I used a database of Andreas Strangmuller, PGN with 6,000 games at 240''+2.4'' of Komodo 8. I fitted the data-points to the model Expected Performance = (1+tanh[eval^b/a])/2, the fits went very well (similarly well to OP), and the plots are here:

Image

For those interested in fitting values:

a_15 = 1.2360692678117168;
b_15 = 1.39187206217893662;

a_25 = 1.2798656616700659;
b_25 = 1.337710753614952;

a_35 = 1.3216414009384804;
b_35 = 1.303028291611404;

a_50 = 1.6615917027683322;
b_50 = 1.518649656098744;

a_70 = 2.2563139040148186;
b_70 = 1.622861465630123;
nimh
Posts: 46
Joined: Sun Nov 30, 2014 12:06 am

Re: Expected performance and eval of Komodo 8 and SF 6

Post by nimh »

It is obvious that the reason is that the reduced amount of material makes it harder to convert advantage into full point. Could you perform the analysis again for determining the relationship between material and expected scores?
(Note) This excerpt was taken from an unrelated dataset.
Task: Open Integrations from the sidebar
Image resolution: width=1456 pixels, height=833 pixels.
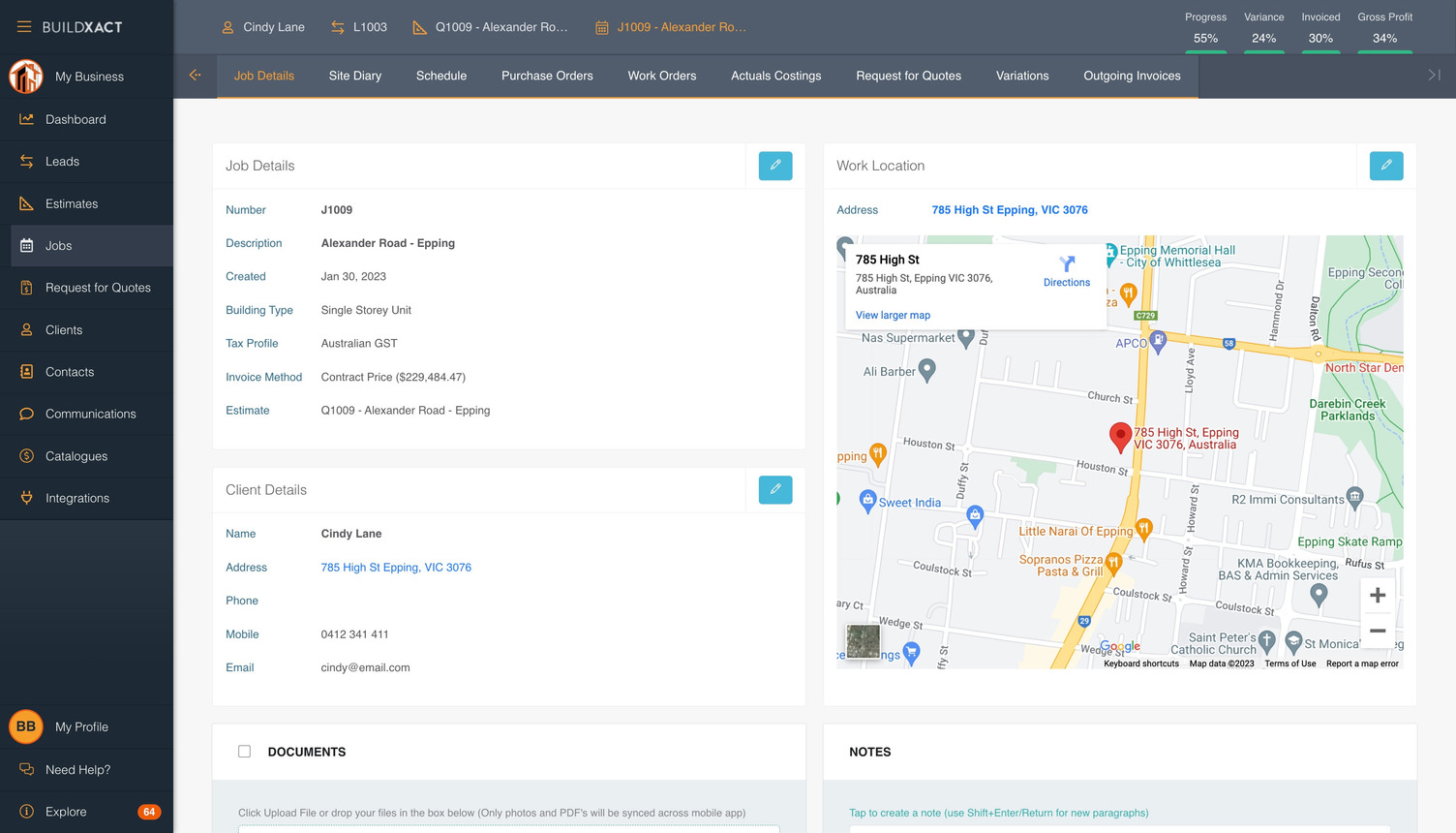Action: (76, 498)
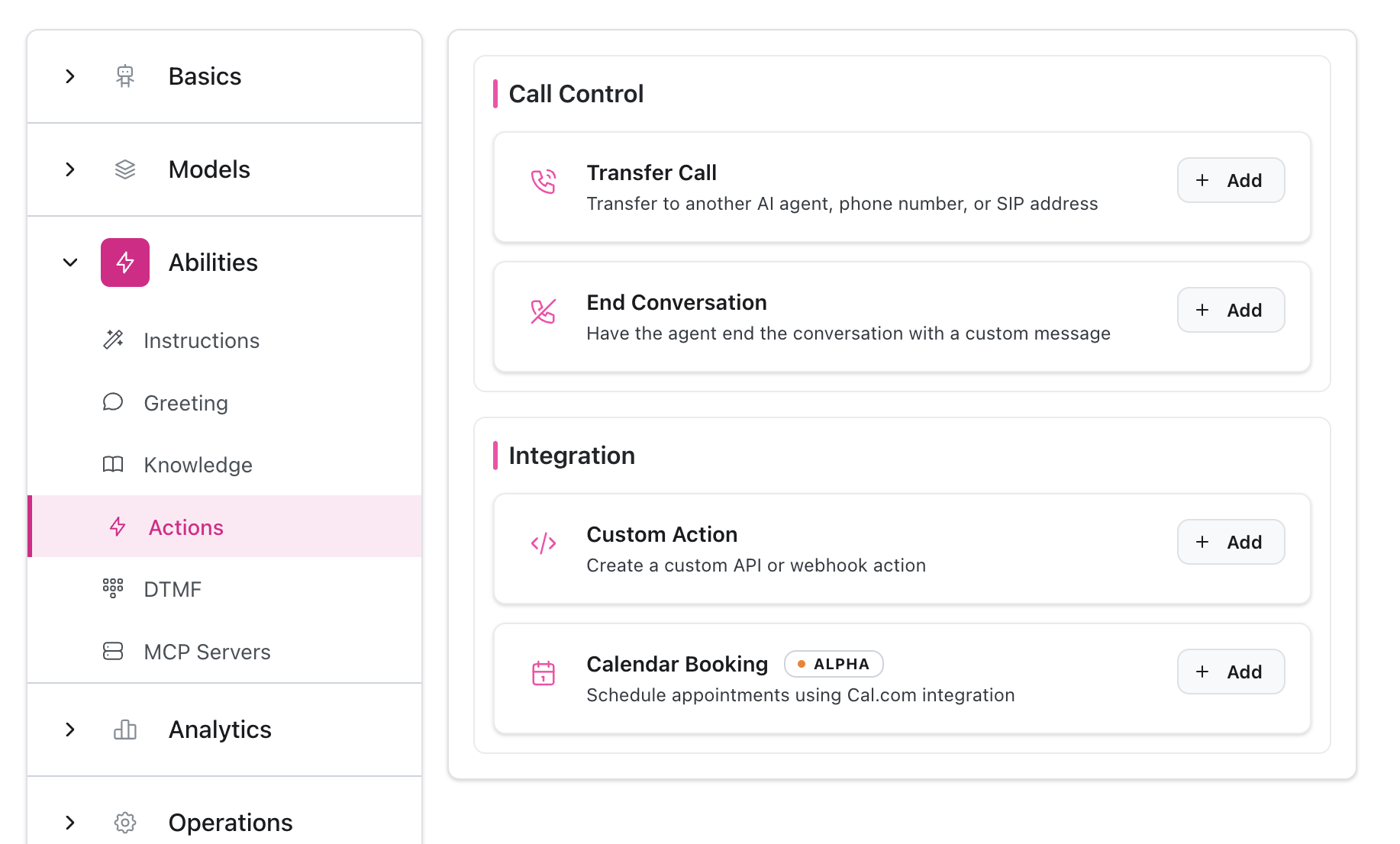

You suggested I use a logistic function instead of centipawns for analyzing the quality of chess games. I think it would be useful to have a some sort of formula to determine expected scores based on material as well.
User avatar
Steve Maughan
Posts: 1218
Joined: Wed Mar 08, 2006 8:28 pm
Location: Florida, USA

Re: Expected performance and eval of Komodo 8 and SF 6

Post by Steve Maughan »

Hi Kai,

Good stuff!

If I remember correctly Houdini is tuned to win 80% of the games at +1 pawns. This matches Komodo's score profile almost perfectly.

Steve
http://www.chessprogramming.net - Maverick Chess Engine
aturri
Posts: 85
Joined: Wed Dec 30, 2009 11:35 pm

Re: Expected performance and eval of Komodo 8 and SF 6

Post by aturri »

Really interesting. Thank you very much for your study!
User avatar
Laskos
Posts: 10948
Joined: Wed Jul 26, 2006 10:21 pm
Full name: Kai Laskos

Re: Expected performance and eval of Komodo 8 and SF 6

Post by Laskos »

nimh wrote:It is obvious that the reason is that the reduced amount of material makes it harder to convert advantage into full point. Could you perform the analysis again for determining the relationship between material and expected scores?
Yes, if Ferdinand will write such a script :), I am clumsy at that. I can do only some extrapolation on move number dependency for a and b.
You suggested I use a logistic function instead of centipawns for analyzing the quality of chess games. I think it would be useful to have a some sort of formula to determine expected scores based on material as well.
Logistic still fits somehow the curve, say to move 40, although not very well. Less material (in average after moves 35-40) changes considerably the shape.